TASK
Return the records exactly as they stand, and keep the pictures out of the copy.

== Segment start ==

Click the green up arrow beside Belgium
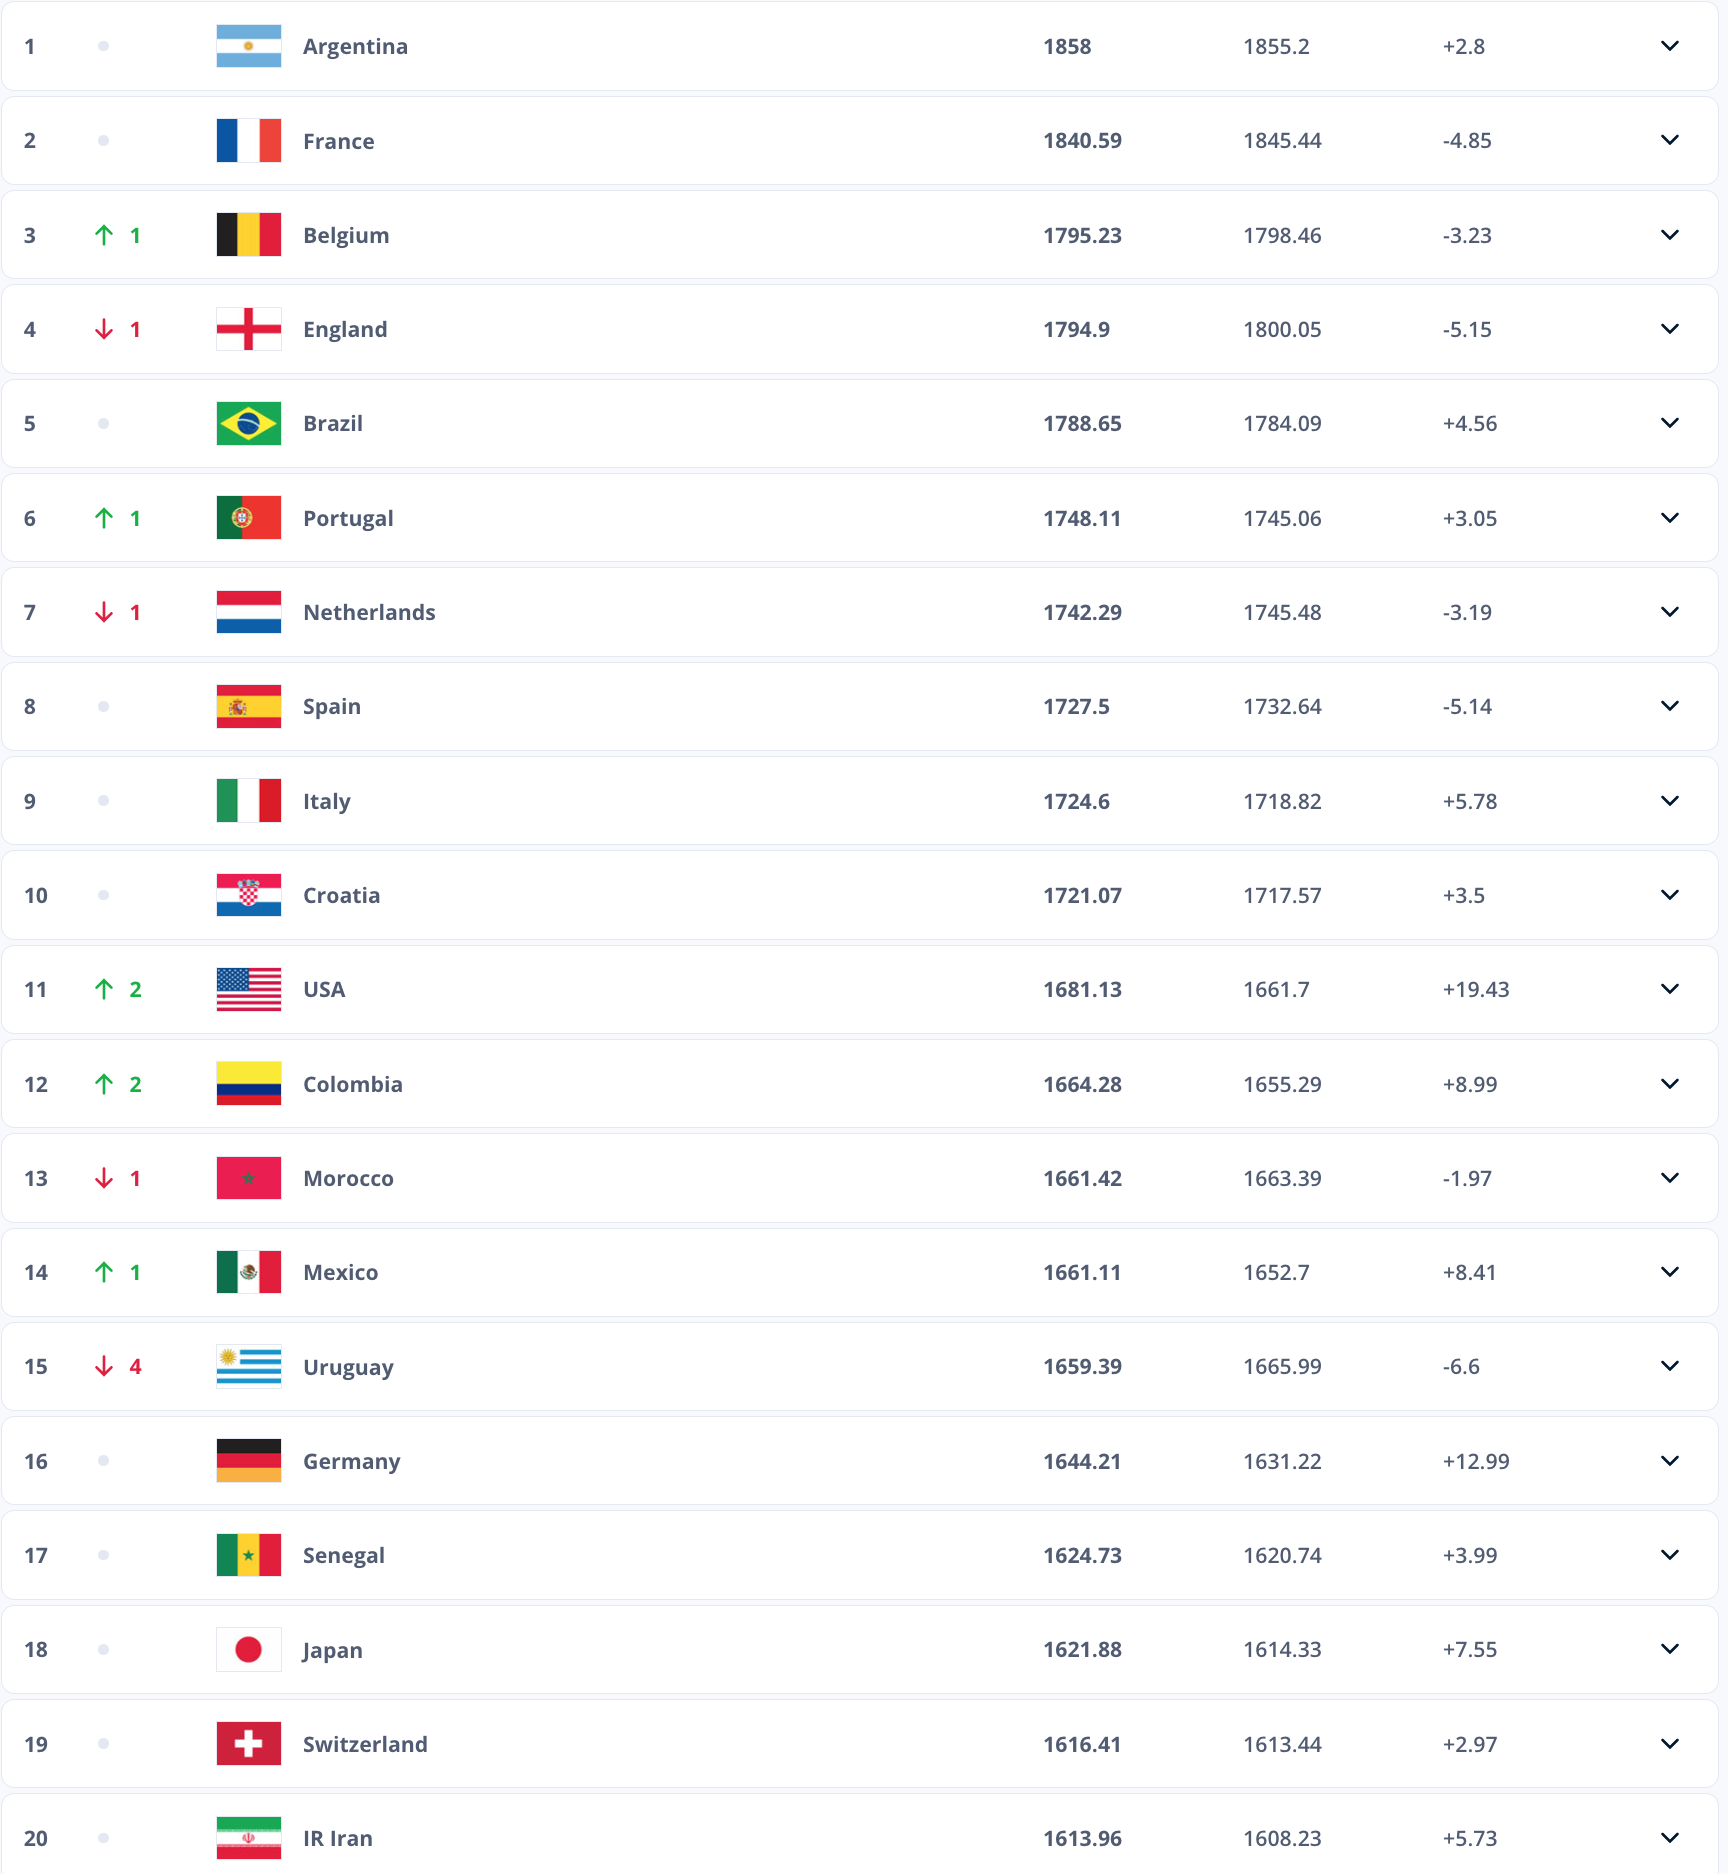The height and width of the screenshot is (1874, 1728). tap(104, 235)
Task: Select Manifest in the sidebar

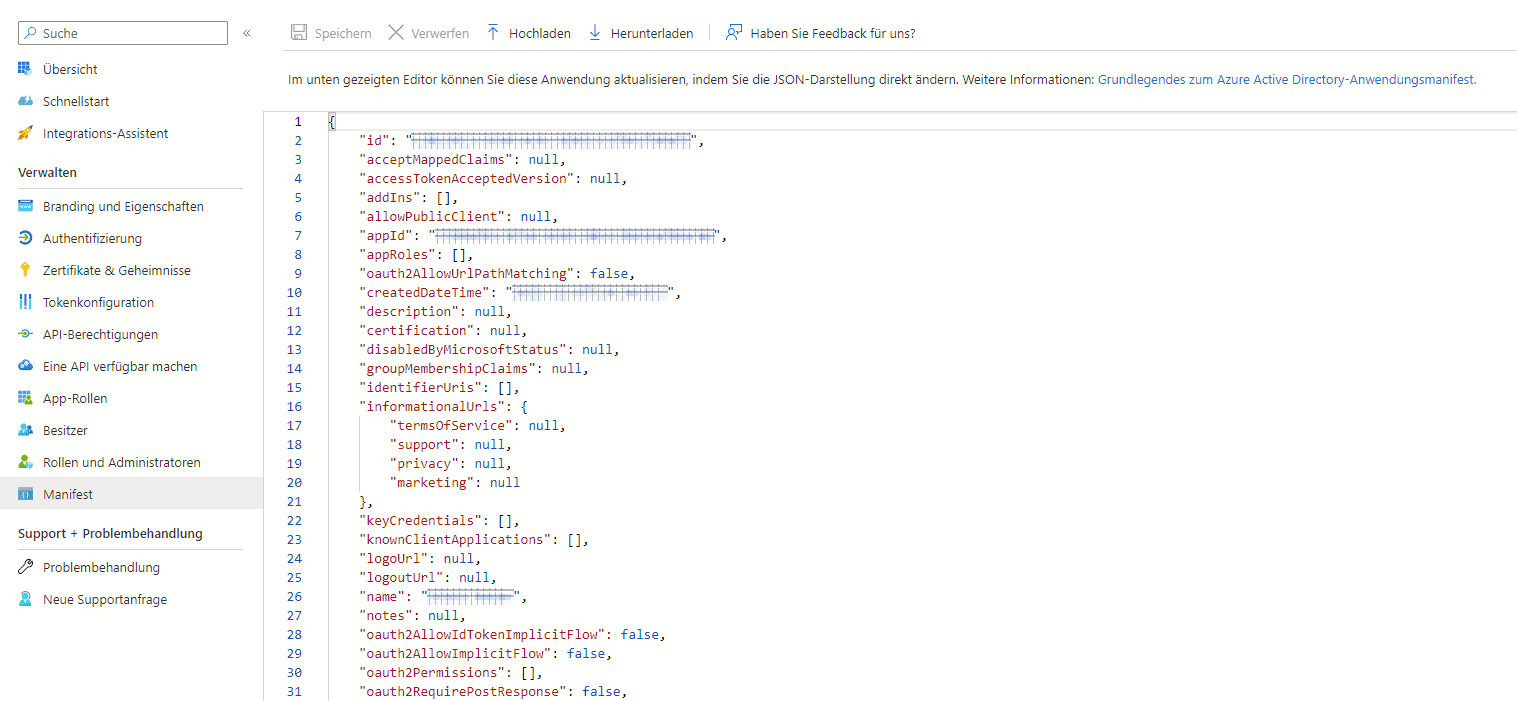Action: (68, 494)
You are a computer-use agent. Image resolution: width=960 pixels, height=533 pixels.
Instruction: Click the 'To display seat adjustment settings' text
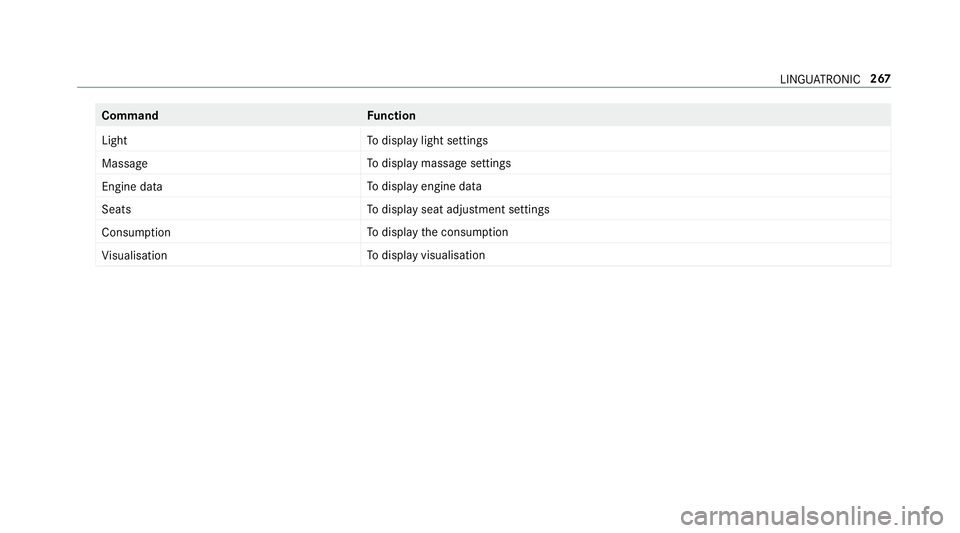(458, 210)
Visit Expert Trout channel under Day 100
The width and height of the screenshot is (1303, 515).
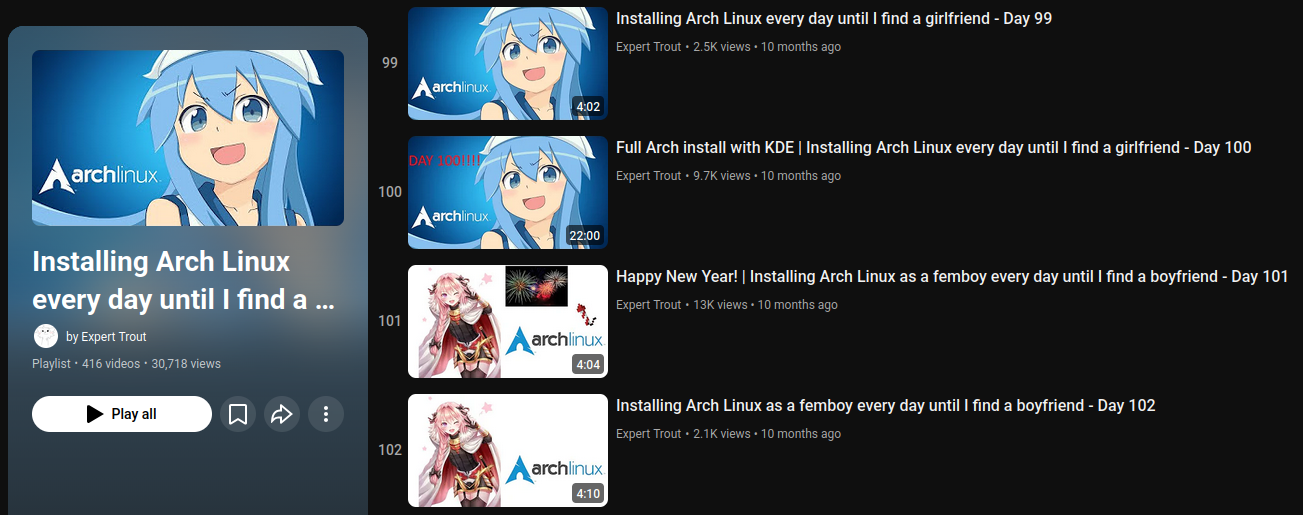[x=648, y=176]
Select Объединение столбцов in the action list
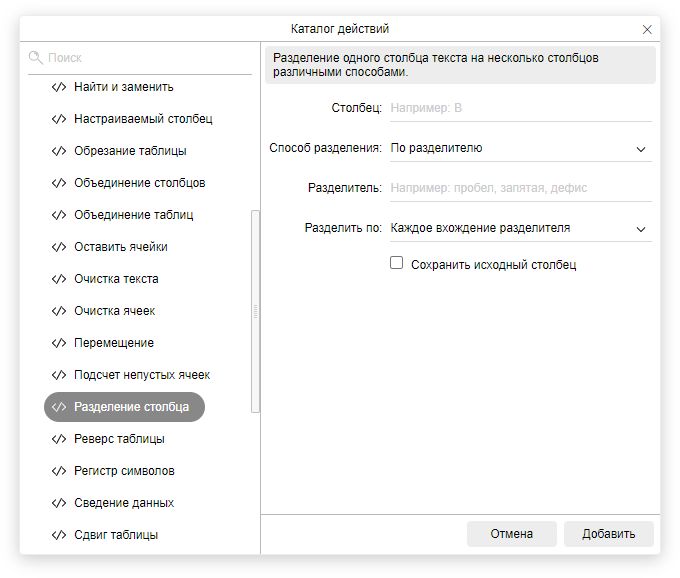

== Segment end ==

TASK SOLUTION
Click the green up arrow beside Belgium
The height and width of the screenshot is (1874, 1728). tap(104, 235)
Task: Select Manifest in the sidebar

Action: (68, 494)
You are a computer-use agent. Image resolution: width=960 pixels, height=533 pixels.
Instruction: Click the 'To display seat adjustment settings' text
(458, 210)
Visit Expert Trout channel under Day 100
The width and height of the screenshot is (1303, 515).
[x=648, y=176]
Select Объединение столбцов in the action list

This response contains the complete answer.